This might finally explain IBM's long game as they purge the company of now unneeded human consultants. It only seemed like a complete hollowing out of all institutional knowledge and ability to create customer satisfaction while pursuing a short sighted focus on quarterly numbers.
Again, my point is disagreeing with the premise that taxes on profits will simply be passed on to consumers as if businesses weren't already charging what they believe is an optimal price for making profits.
If a business could deal with a 10% increase in tax by raising prices to make higher profits than why are those prices not already being charged and those higher profits already being made?
It is a nice bumper sticker that "companies don't pay taxes they collect them" and like so much of bumper sticker level understanding it is applicable sometimes. But it is still just a bumper sticker and not a universal truth.

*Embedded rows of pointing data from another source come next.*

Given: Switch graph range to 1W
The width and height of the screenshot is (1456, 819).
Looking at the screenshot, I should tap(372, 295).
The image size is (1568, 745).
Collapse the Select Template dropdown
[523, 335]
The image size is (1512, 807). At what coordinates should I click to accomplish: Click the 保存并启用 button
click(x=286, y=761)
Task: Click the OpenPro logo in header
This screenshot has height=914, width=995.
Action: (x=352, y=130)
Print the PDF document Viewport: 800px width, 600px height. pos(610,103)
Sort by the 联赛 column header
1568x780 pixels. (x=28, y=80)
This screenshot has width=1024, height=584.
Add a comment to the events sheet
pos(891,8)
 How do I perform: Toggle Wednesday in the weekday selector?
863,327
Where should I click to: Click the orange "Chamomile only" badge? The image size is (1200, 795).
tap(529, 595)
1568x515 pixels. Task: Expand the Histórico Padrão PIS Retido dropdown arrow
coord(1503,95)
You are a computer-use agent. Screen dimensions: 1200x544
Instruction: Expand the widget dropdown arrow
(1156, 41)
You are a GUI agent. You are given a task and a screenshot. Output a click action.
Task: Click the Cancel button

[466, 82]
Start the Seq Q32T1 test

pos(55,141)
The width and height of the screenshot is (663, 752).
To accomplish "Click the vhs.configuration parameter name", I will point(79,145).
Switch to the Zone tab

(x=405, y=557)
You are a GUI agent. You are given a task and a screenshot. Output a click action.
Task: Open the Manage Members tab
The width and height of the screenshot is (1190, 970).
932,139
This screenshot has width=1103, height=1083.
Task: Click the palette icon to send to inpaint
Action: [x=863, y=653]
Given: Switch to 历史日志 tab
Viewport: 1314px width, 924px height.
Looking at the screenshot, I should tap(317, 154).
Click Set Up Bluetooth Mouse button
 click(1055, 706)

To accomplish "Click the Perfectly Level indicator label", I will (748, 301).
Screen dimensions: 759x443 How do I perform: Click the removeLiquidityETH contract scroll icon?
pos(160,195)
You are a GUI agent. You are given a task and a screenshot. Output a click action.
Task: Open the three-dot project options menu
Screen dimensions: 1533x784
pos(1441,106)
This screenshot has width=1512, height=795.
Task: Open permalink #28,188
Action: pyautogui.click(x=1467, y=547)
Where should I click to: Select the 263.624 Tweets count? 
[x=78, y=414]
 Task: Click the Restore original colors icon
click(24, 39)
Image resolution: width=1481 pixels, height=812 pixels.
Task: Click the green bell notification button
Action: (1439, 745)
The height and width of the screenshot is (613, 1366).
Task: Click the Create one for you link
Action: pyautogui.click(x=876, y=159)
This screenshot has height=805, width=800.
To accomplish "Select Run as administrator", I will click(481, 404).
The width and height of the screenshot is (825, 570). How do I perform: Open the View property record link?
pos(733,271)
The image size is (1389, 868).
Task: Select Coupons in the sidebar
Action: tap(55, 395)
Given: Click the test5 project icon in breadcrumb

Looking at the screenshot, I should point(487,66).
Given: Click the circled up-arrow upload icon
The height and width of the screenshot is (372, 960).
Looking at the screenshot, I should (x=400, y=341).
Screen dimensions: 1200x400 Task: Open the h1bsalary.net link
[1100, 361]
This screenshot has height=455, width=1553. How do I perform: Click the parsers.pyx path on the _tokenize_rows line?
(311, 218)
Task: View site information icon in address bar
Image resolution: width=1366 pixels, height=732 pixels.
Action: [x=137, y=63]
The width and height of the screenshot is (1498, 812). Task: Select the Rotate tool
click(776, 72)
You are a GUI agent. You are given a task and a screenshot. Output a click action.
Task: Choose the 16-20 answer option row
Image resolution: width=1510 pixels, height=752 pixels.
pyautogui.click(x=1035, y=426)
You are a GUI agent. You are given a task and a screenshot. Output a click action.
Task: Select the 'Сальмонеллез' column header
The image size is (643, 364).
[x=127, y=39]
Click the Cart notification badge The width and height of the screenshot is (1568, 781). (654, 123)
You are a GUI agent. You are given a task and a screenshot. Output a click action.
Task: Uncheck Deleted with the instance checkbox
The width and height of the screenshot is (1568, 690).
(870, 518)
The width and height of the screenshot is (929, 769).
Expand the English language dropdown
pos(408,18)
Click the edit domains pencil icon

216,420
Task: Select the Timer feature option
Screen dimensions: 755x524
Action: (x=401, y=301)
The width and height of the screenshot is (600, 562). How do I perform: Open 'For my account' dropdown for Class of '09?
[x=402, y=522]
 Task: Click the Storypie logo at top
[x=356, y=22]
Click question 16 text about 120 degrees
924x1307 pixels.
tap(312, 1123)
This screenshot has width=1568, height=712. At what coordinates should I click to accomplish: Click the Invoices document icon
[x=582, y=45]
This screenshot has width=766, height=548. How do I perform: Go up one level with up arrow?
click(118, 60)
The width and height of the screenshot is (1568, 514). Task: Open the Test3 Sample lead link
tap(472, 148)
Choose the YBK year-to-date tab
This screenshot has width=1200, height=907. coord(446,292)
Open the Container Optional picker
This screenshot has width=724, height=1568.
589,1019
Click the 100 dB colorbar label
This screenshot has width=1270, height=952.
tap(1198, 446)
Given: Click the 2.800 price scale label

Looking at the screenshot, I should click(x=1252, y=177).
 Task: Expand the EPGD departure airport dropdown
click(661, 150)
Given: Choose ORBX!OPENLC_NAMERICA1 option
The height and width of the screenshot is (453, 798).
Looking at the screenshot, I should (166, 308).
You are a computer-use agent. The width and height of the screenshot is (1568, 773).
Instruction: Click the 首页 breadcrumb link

ridiculous levels only cause profits to be hidden and eliminate the incentives to produce them.
99% is insane. even an excessive rate like 50% leaves a reason for a business to exist.
businesses can also lose money, your ridiculous 99% rate means there is a much higher chance of losing money than gaining it even for a solid business.
You maximize profit. the amount of tax you pay on profit is irrelevant to the process of maximizing it.
Taxes on inputs or sales can affect prices because they also affect your competitions pricing power.
Taxes on profits might encourage more re-investment of profits but they don't affect prices unless, for some inexplicable reason, you have decided to make less money that you could.
Taxes on profits are different than taxes on products, You are certainly correct that something like a gasoline tax is passed on to the consumer because gasoline is a commodity where every supplier has the same tax cost. Apple can't just set iPhone prices higher if they lose profits to taxes, because a business should already be charging optimal prices for generating profit.